Another simple change you can make is to the order of the fields in your online form. Especially if your form is long, put any ‘Message’ fields at the top, instead of the bottom like most websites. Your customers don’t want to give you their personal information, they want to contact you. So, prompt them type out their message first, then ask for their info. Like they say, if you want someone to do you a big favour, they’ll be more likely to do it if you ask them to do a small favour first.
All these tiny changes have a synergistic effect on conversion rates.
Online Form Buttons, Calls to Action, Security and User Confidence
The most common advice for online forms is to change the colour of any enquiry buttons to red. Give it a try. It’s one of the easiest A/B tests you can do to introduce yourself to Google Optimise.
You can also A/B test different wording for your ‘Submit’ button (a.k.a. Call To Action or CTA). The CTA you use is important because it gives users an expectation of what will happen when they click the button. For example, if you have a multi-page form, you should make it explicitly clear when the last button click will be.

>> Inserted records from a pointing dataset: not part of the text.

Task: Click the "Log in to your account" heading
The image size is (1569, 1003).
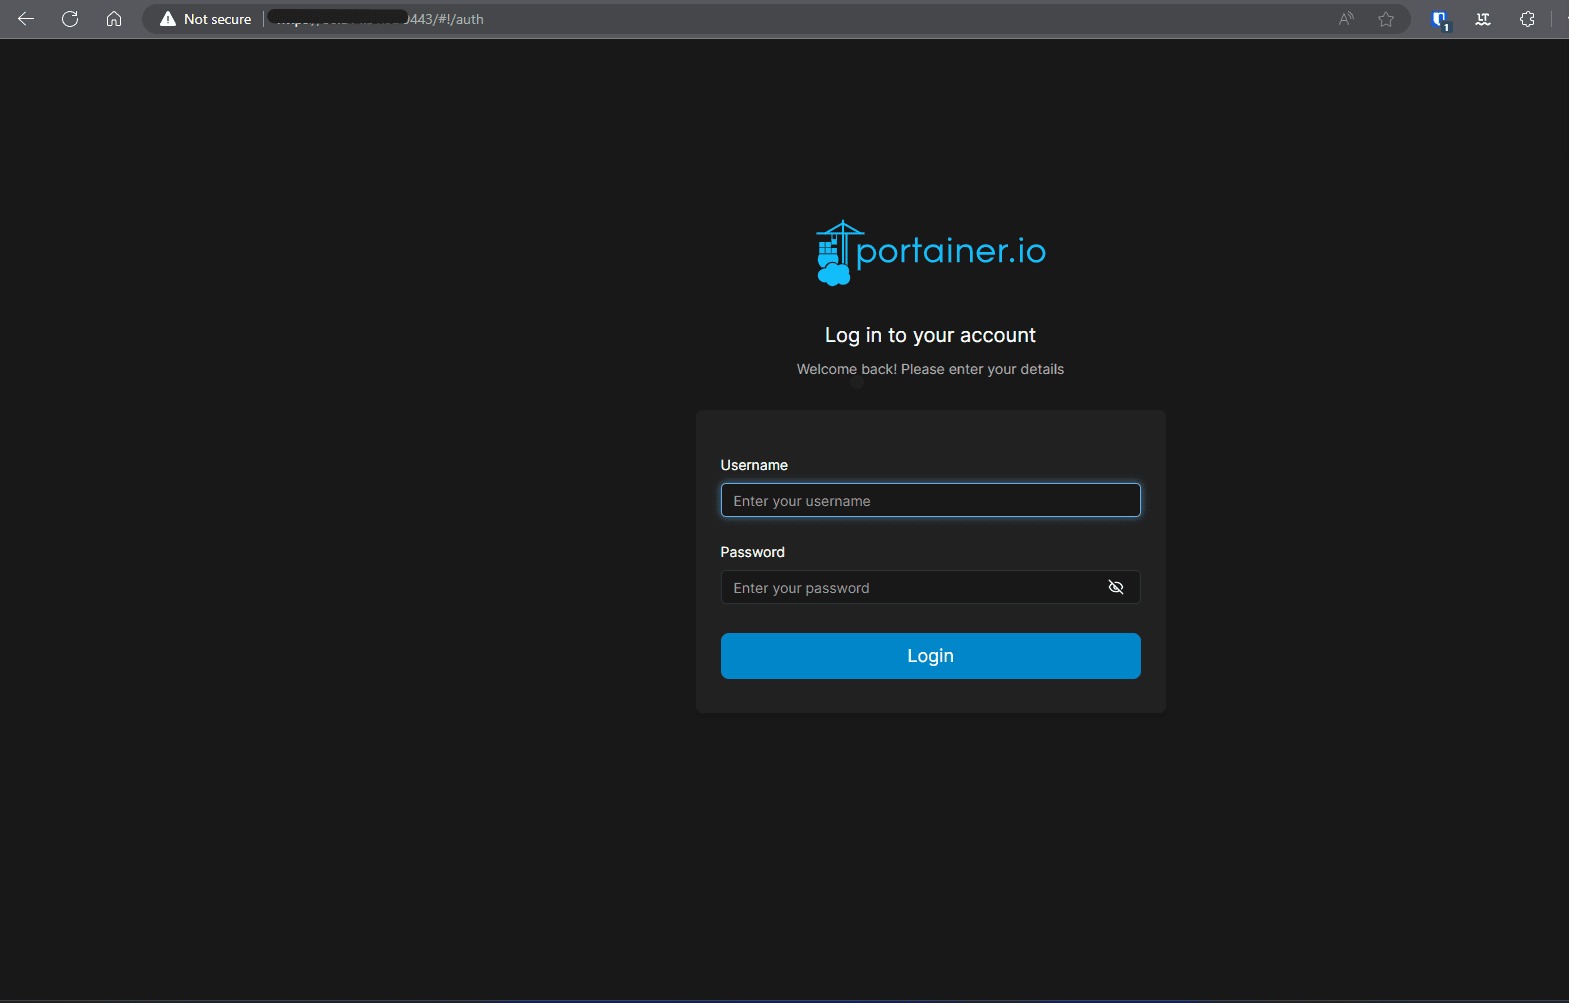Action: point(930,335)
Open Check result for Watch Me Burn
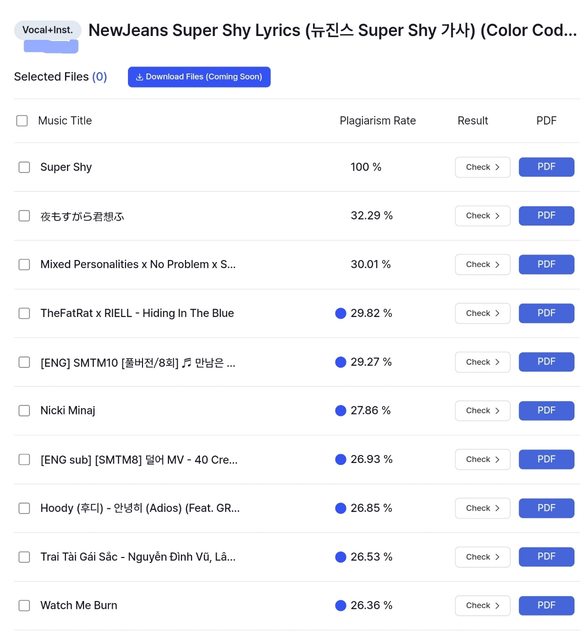This screenshot has width=588, height=640. tap(482, 605)
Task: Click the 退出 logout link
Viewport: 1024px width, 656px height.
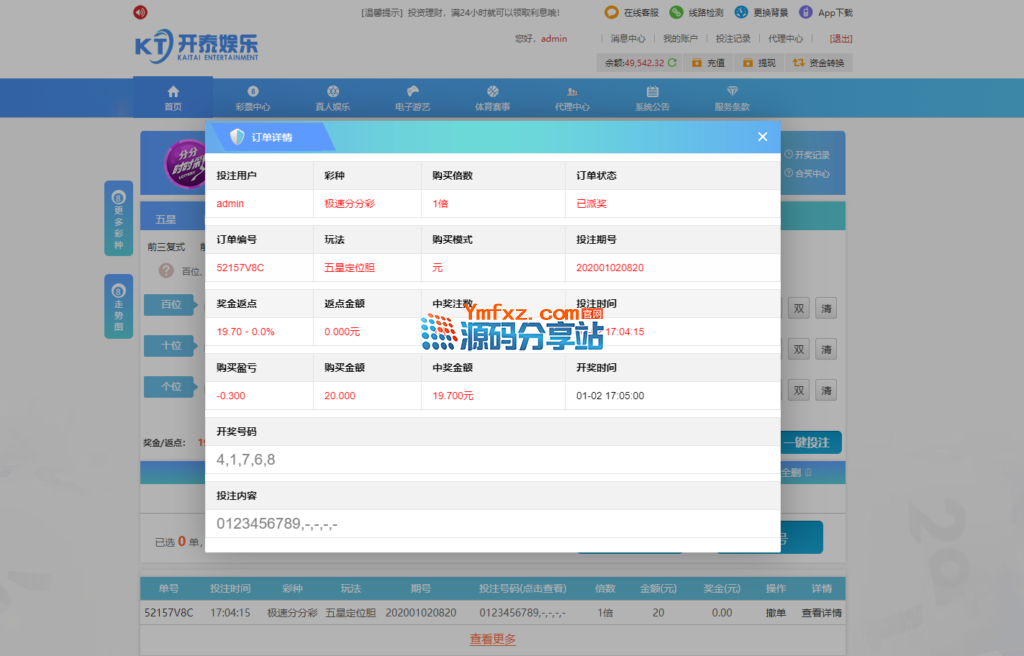Action: [x=841, y=39]
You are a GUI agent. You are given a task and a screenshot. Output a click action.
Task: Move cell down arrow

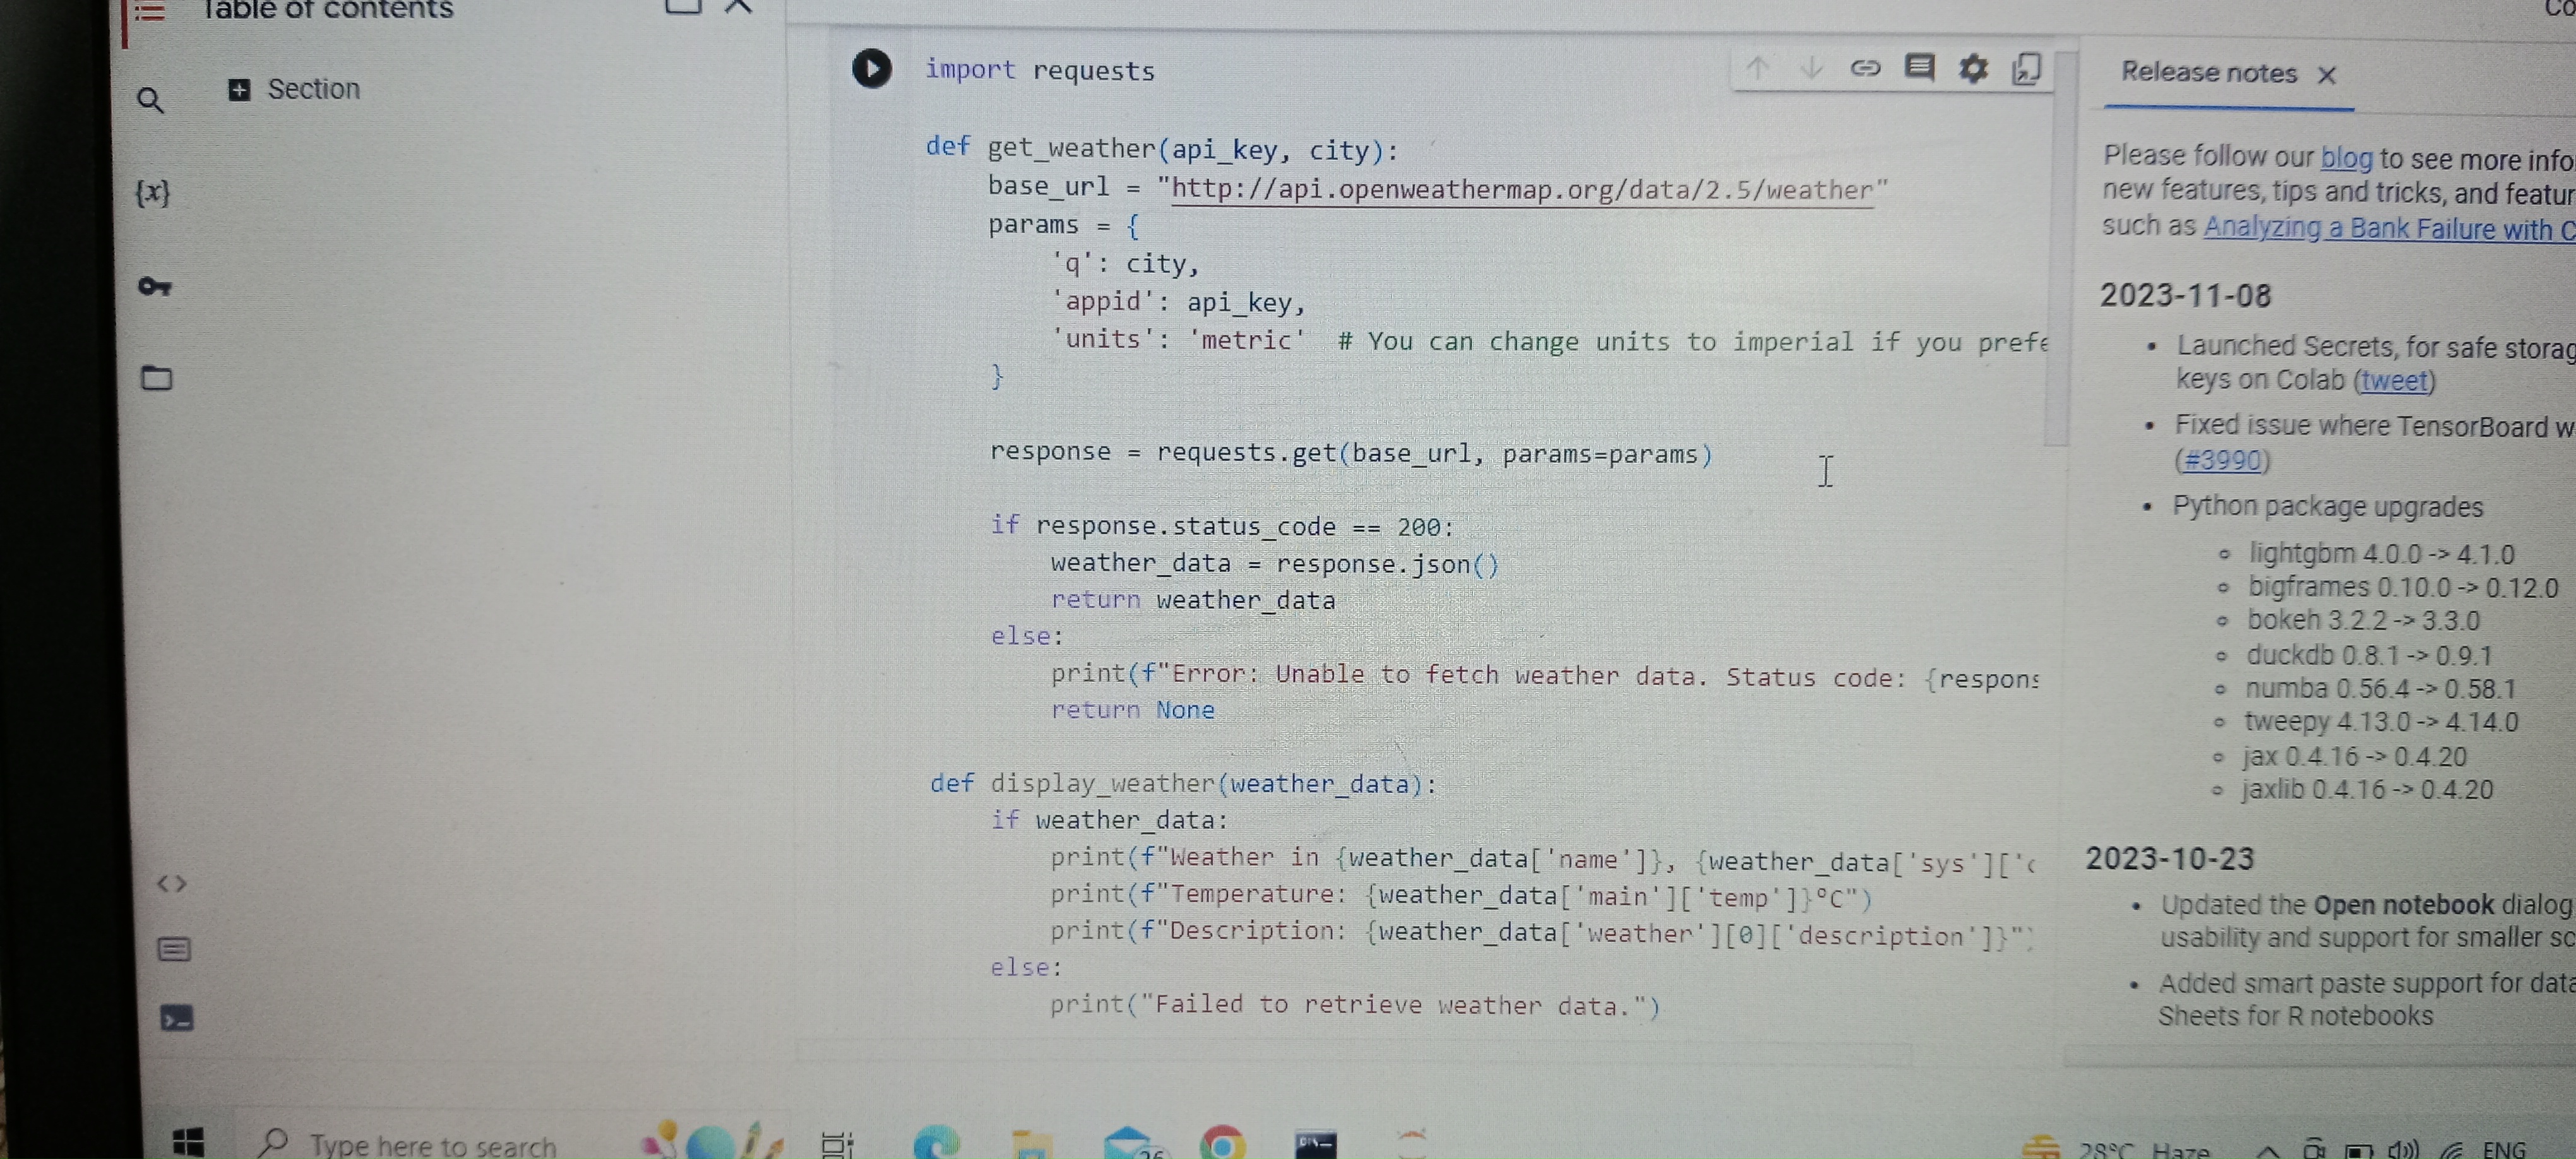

Perhaps you’ve done some online shopping yourself and not known whether the “Confirm” button will charge your credit card or move you onto the next step. For multi-page forms, you can clarify this with a progress bar and ‘breadcrumbs’. For short forms, try adding a small piece of text beneath your ‘Submit’ button that describes what somebody can expect to happen after clicking (e.g. “Your personal info will be handled privately and securely. We’ll send a confirmation/receipt to your email. After submitting your enquiry, you can expect a email response within 12 hours. If you’re booking a consultation, you’ll find free parking beside our office. Tah tah for now!”). You should also add this type of messaging to any confirmation/thank you pages.
Now for some controversy. Depending on the demographic of your audience, you’ll want to try adding a security icon and/or message near your ‘Submit’ button to reassure people that your online form is legit. This is controversial because, by including a safety icon and/or message, you’re prompting people to question your form’s legitimacy, when they might not have even thought of it in the first place (i.e. out of sight, out of mind). For example, if someone isn’t making a payment via your website, and your website already looks professional and trustworthy, you probably don’t need to include security info.

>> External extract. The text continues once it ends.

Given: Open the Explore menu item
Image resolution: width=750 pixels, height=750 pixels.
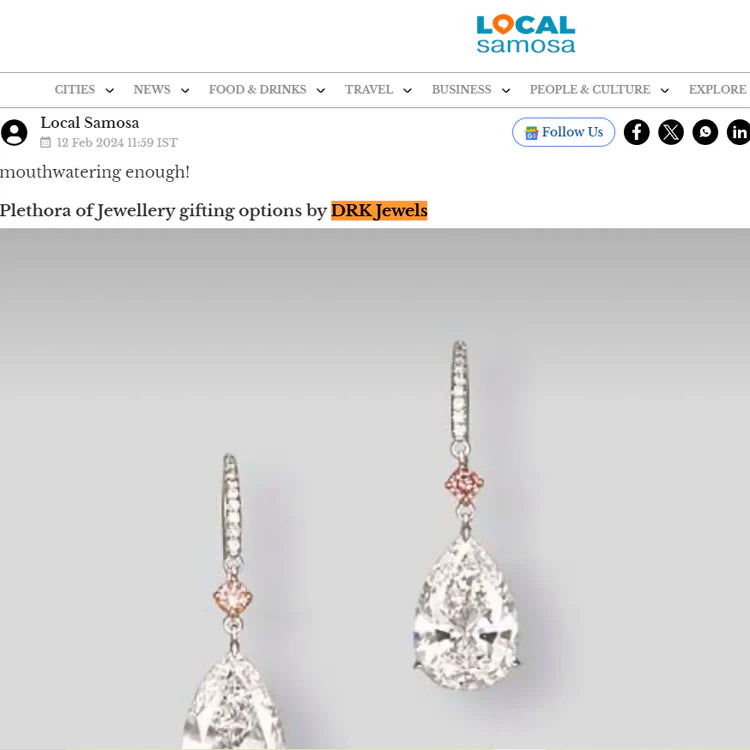Looking at the screenshot, I should 717,89.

Speaking of security, you have until July 2018 to Install SSL on your HTTP website. If not, Google will mark your website as “Not Secure” in all Google Search results.
Do Contact Forms Themselves Really Increase Overall Conversion Rates?

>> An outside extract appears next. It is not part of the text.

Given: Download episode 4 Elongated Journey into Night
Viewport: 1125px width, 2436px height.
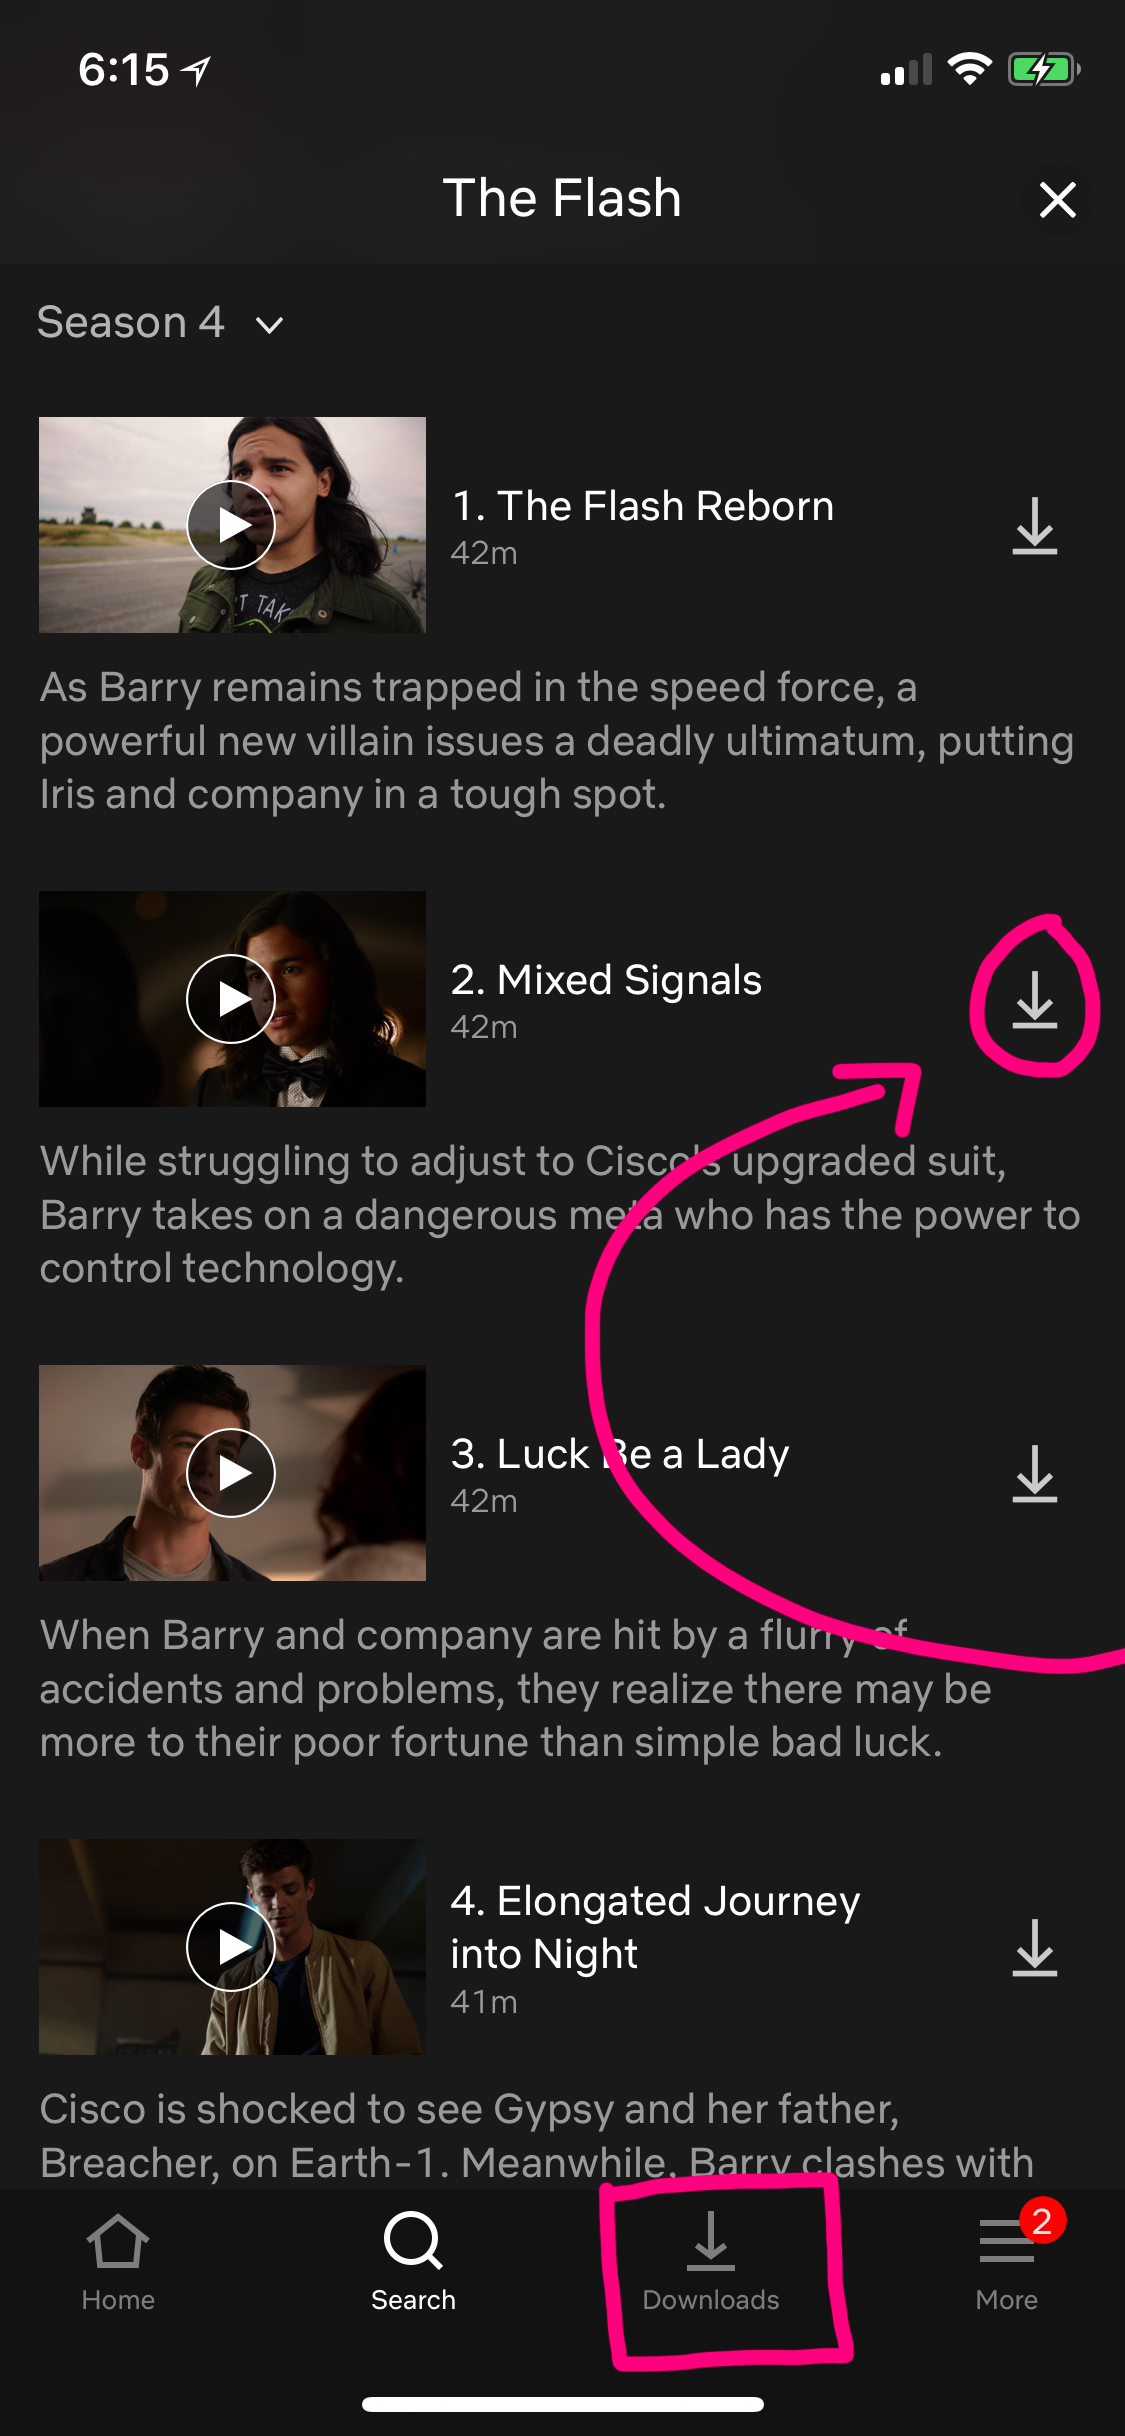Looking at the screenshot, I should pyautogui.click(x=1034, y=1948).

Since you’ve made it this far, let’s address the 'ridiculous' question: Do you even need a contact form in 2018? No, seriously, operating systems are becoming so advanced that, if your contact page consists of a simple contact form, you can potentially substitute your contact page for a simple email button in your menu (i.e. an href=“mailto:…” link).
For example, if an Apple user were to click ‘Contact’ in your menu, instead of loading a new page with your contact form, their operating system would quickly open a ready-to-go email beside their browser (e.g. using Split View multi-tasking). Below is an example of a website, showing what this looks like.
But, why? Doing this removes the requirement for people to enter their personal information, so they don’t feel like they’re giving away their personal information or signing up to a mail list (but, this way, you still get to collect their emails). Just remember, never email promotions to anyone who hasn’t signed up or asked for them.